Explore the material
A - In the passage on the Close Combat V release, transcribe the text from "Atomic began work" up to and including "forced to resign.".
B - Answer these questions using the passage on the Close Combat V release:
(i) How much did Mattel pay for The Learning Company?
(ii) To which company did Mattel sell The Learning Company?
(iii) What subtitle did the fifth Close Combat game carry?

:: Source document ::

Atomic began work on a fifth Close Combat game with SSI in early 2000. However, Mindscape had since been sold to Mattel when that company bought The Learning Company, Mindscape's parent, for $3.5 billion in 1999. As a result, Close Combat V was published by Mattel Interactive, a financially unstable company. Computer Games Magazines Robert Mayer noted in September 2000 that "the future of this game series is up in the air—Mattel Interactive is perennially on the trading block, and Atomic ... has lost some key staff members in recent months". Computer Gaming World writer Mark Asher later called Mattel's push into the game industry a "disastrous foray": Mattel's stock dropped and much of its management, including its CEO, was forced to resign.

Late in September, Mattel sold The Learning Company at a bargain price to The Gores Group. A spokesman for the new managers announced that they expected to make it "profitable within six months." The fifth Close Combat, subtitled Invasion: Normandy, was released in October. Two months later, Atomic was forced to lay off all employees beyond Zabalaoui and two other senior members after The Gores Group canceled the team's in-development Hammer's Slammers game. Trey Walker of GameSpot reported at the time, "According to Zabalaoui, Gores exercised its right to cancel the project for 'any reason or no reason at all.' "

:::
:: Source data ::

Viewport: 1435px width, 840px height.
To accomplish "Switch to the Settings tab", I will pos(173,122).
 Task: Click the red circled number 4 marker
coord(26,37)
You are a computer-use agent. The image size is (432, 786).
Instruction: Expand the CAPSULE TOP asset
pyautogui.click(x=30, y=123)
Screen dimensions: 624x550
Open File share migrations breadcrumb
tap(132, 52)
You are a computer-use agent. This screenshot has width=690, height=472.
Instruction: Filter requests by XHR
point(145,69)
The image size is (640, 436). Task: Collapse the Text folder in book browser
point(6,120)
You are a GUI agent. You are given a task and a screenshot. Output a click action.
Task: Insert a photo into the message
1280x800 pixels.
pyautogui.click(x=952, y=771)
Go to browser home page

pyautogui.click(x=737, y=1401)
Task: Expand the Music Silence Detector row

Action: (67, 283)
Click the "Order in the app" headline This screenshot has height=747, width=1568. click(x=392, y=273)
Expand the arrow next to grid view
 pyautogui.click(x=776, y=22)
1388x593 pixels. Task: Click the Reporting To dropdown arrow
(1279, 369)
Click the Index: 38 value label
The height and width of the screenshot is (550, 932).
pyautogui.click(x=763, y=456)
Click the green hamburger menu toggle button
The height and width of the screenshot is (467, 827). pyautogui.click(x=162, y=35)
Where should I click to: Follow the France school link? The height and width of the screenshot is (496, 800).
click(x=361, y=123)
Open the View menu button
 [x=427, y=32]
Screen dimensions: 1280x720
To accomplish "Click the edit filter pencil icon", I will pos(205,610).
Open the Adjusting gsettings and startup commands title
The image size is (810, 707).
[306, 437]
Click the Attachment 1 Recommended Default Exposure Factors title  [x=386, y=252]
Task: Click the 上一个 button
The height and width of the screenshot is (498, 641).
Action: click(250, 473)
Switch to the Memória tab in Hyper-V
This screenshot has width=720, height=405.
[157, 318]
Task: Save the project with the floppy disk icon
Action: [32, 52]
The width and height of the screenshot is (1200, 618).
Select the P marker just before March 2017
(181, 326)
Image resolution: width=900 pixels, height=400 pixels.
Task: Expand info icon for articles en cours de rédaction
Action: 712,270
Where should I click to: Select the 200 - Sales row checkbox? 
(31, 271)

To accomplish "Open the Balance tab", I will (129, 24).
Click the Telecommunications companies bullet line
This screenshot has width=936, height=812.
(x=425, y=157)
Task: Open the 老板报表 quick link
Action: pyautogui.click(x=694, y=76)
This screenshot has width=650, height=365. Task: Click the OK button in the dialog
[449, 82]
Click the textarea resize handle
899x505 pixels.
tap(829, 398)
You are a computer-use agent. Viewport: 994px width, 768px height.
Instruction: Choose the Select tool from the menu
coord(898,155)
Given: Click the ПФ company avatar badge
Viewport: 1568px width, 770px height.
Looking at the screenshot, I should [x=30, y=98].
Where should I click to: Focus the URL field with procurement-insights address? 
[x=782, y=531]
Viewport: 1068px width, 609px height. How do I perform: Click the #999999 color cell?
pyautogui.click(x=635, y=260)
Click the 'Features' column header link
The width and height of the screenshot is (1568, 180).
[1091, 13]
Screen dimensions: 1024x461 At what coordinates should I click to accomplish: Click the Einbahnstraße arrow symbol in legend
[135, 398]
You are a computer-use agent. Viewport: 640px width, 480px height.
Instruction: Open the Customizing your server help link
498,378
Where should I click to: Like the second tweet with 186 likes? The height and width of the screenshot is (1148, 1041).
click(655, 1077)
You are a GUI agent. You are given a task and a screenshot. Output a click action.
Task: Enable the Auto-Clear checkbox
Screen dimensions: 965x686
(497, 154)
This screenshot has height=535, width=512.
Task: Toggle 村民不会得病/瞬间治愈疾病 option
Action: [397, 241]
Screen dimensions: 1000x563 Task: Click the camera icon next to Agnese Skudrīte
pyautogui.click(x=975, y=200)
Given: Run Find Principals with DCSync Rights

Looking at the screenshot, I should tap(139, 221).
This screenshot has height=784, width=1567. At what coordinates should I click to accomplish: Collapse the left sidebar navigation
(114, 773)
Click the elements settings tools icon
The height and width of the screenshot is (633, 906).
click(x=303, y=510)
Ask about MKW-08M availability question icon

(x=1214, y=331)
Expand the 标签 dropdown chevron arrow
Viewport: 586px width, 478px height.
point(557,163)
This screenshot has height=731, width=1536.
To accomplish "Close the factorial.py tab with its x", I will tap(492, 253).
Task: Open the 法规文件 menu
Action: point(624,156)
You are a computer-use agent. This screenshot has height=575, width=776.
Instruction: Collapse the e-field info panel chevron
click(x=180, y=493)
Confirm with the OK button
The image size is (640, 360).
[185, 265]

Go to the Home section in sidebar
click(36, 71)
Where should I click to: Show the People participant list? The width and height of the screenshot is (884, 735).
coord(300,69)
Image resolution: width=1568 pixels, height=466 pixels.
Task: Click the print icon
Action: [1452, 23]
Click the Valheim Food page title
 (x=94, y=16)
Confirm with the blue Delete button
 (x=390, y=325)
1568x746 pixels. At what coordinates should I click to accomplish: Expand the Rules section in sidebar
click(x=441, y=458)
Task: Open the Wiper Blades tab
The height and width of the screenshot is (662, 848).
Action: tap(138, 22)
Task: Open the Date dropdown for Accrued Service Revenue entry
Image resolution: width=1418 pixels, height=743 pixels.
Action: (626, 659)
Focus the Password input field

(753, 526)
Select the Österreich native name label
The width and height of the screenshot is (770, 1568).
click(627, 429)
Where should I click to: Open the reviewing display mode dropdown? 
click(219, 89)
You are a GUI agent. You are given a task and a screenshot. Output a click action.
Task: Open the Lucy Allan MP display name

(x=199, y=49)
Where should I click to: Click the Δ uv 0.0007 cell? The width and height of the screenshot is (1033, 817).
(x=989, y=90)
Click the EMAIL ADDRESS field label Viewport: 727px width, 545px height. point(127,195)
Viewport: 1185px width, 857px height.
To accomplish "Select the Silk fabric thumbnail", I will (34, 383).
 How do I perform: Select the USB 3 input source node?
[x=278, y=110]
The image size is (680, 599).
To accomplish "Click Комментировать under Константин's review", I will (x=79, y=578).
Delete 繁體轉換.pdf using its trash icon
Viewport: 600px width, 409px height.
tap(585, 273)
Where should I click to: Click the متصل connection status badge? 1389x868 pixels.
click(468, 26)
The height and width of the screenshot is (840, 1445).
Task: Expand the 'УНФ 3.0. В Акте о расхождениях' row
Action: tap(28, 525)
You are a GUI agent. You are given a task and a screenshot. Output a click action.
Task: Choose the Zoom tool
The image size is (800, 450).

:::

Answers per task
A -
Atomic began work on a fifth Close Combat game with SSI in early 2000. However, Mindscape had since been sold to Mattel when that company bought The Learning Company, Mindscape's parent, for $3.5 billion in 1999. As a result, Close Combat V was published by Mattel Interactive, a financially unstable company. Computer Games Magazines Robert Mayer noted in September 2000 that "the future of this game series is up in the air—Mattel Interactive is perennially on the trading block, and Atomic ... has lost some key staff members in recent months". Computer Gaming World writer Mark Asher later called Mattel's push into the game industry a "disastrous foray": Mattel's stock dropped and much of its management, including its CEO, was forced to resign.

B -
(i) $3.5 billion
(ii) The Gores Group
(iii) Invasion: Normandy